We have launched two EMR in AWS and installed the hadoop and hive-0.11.0 in one EMR and hive-0.13.1 other one.

Everything seems to be working fine but while trying to loading data into TABLE it's giving the below error and it happening in both the Hive Servers.

ERROR MESSAGE:

An error occurred when executing the SQL command: load data inpath 's3://buckername/export/employee_1/' into table employee_2 Query returned non-zero code: 10028, cause: FAILED: SemanticException [Error 10028]: Line 1:17 Path is not legal ''s3://buckername/export/employee_1/'': Move from: s3://buckername/export/employee_1 to: hdfs://XXX.XX.XXX.XX:X000/mnt/hive_0110/warehouse/employee_2 is not valid. Please check that values for params "default.fs.name" and "hive.metastore.warehouse.dir" do not conflict. [SQL State=42000, DB Errorcode=10028]

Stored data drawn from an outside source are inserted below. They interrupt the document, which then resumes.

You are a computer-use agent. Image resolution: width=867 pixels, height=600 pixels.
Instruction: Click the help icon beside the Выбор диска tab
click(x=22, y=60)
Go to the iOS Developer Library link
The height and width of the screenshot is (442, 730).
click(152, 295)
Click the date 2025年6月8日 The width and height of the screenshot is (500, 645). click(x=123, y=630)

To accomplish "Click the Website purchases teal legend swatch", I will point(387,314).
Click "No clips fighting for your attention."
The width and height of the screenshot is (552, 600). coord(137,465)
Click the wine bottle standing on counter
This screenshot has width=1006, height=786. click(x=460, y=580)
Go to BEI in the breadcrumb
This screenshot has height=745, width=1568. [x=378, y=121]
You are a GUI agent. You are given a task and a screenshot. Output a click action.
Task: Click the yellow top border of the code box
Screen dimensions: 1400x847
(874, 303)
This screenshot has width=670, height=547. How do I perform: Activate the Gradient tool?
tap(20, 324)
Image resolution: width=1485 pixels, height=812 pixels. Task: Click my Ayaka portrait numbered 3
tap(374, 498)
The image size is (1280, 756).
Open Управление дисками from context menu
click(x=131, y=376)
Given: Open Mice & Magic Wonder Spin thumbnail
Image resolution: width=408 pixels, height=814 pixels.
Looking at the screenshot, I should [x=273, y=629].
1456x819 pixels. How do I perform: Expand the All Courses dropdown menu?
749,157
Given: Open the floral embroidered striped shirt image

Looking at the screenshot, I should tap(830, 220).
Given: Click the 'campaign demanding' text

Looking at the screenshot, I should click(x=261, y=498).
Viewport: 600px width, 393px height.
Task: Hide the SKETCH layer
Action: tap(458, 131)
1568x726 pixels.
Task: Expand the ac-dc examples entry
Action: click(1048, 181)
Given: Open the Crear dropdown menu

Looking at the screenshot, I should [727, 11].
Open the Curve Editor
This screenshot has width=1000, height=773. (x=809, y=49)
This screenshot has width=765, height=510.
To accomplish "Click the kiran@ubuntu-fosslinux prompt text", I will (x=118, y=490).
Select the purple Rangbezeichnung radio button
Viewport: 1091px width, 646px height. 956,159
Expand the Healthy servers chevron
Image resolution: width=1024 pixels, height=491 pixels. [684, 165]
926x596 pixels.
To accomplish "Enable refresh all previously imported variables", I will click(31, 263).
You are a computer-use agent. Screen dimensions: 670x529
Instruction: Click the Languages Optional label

I searched for the reason and mean of this message, I found this link but when tried to execute command suggested in the given link it's also giving the below error.

Command:

--service metatool -updateLocation hdfs://XXX.XX.XXX.XX:X000 hdfs://XXX.XX.XXX.XX:X000

Initializing HiveMetaTool.. HiveMetaTool:Parsing failed. Reason: Unrecognized option: -hiveconf

Any help in this will be really appreciated.

2

2 Answers

1
votes

LOAD does not support S3. It is best practice to leave data in S3 and just use it as a Hive external table instead of copying the data to HDFS. Some references http://docs.aws.amazon.com/ElasticMapReduce/latest/DeveloperGuide/emr-hive-additional-features.html and When you create an external table in Hive with an S3 location is the data transfered?

0
votes

If you have installed hive on your Hadoop cluster, the default storage of hive data is HDFS (hive.metastore.warehouse.dir=/user/hive/warehouse).

As a workaround you can copy the file from S3 file system to HDFS and then from HDFS load the file to hive.

Most probably we may need to modify the parameter "hive.exim.uri.scheme.whitelist=hdfs,pfile" to load the data from S3 file system.